Épilogue, les secrets bien gardés. «Pour l’heure, le budget n’est pas encore annoncé. je ne sais pas s’il le sera. Nous travaillons dur pour joindre les deux bouts. Sur les 100 personnes qui travaillent dans mon studio à Berlin, une petite quarantaine est mobilisée par le projet de Versailles. Nous ferons de notre mieux pour monter les installations après les heures d’ouverture au public et la nuit pour gêner le moins possible les visiteurs. A l’intérieur du Château, j’ai poursuivi mon exploration. et renversé le point de vue, faisant du Château le sujet même. Je vais essayer de faire que Versailles vous regarde, plutôt que vous ne regardiez Versailles. Certaines de mes installations seront là, au vu et au su de tous.
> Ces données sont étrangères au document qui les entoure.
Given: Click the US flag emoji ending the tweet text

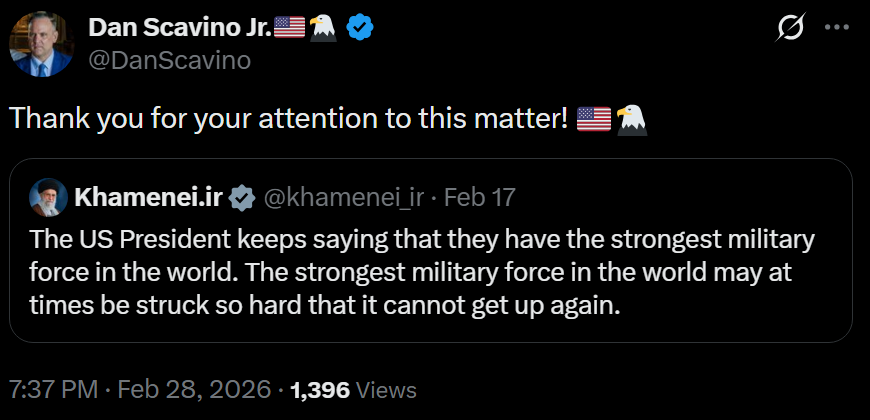Looking at the screenshot, I should [594, 119].
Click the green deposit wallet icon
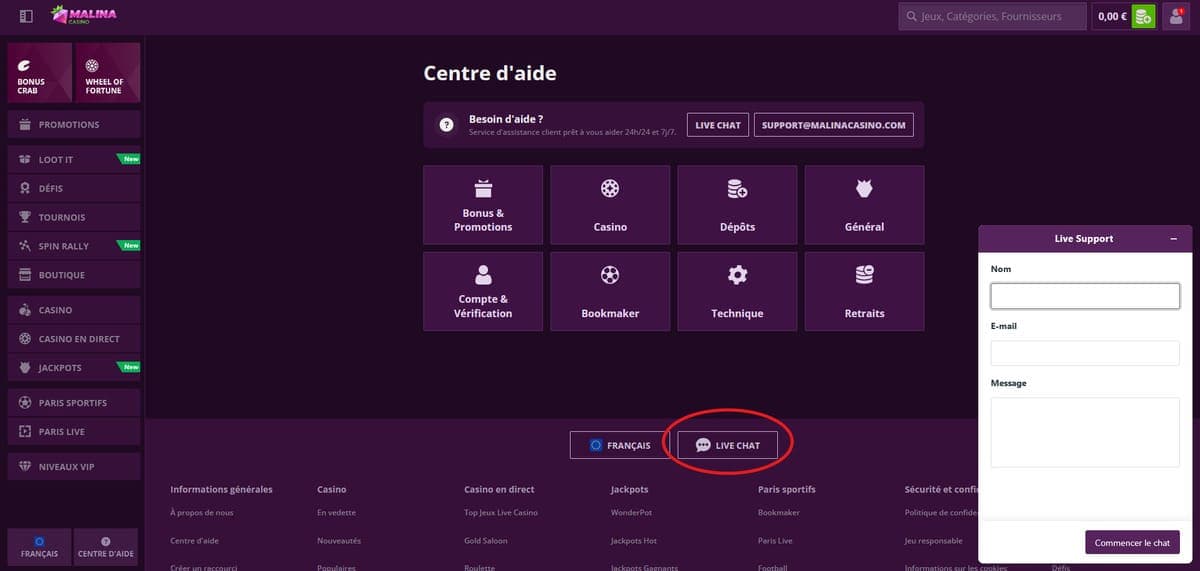The width and height of the screenshot is (1200, 571). [1143, 16]
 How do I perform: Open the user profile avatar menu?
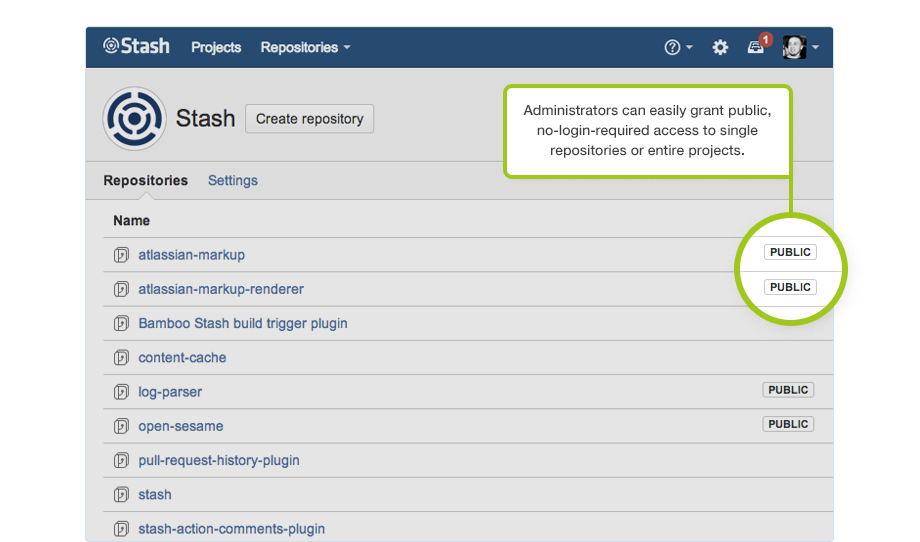(799, 47)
Et pourtant, elles seront si intégrées dans l’architecture que, j’en suis sûr, parmi les millions de visiteurs de Versailles, certains ne les dénoteront pas. Si on ne veut pas les voir, on peut les ignorer. Il y en aura une si petite que beaucoup risquent de passer outre. Mon travail joue sur les phénomènes naturels, la lumière, l’immatériel, le caractère éphémère des choses, et même parfois sur la psychologie. Le visiteur ou le spectateur est celui qui le révèle en le vivant. Quand j’ai réalisé The Weather project à la Tate Modern, j’ai voulu créer un forum où les gens se rencontrent, se parlent, s’évitent, s’aiment, s’opposent. L’art, à mon sens, doit servir à coproduire de la citoyenneté».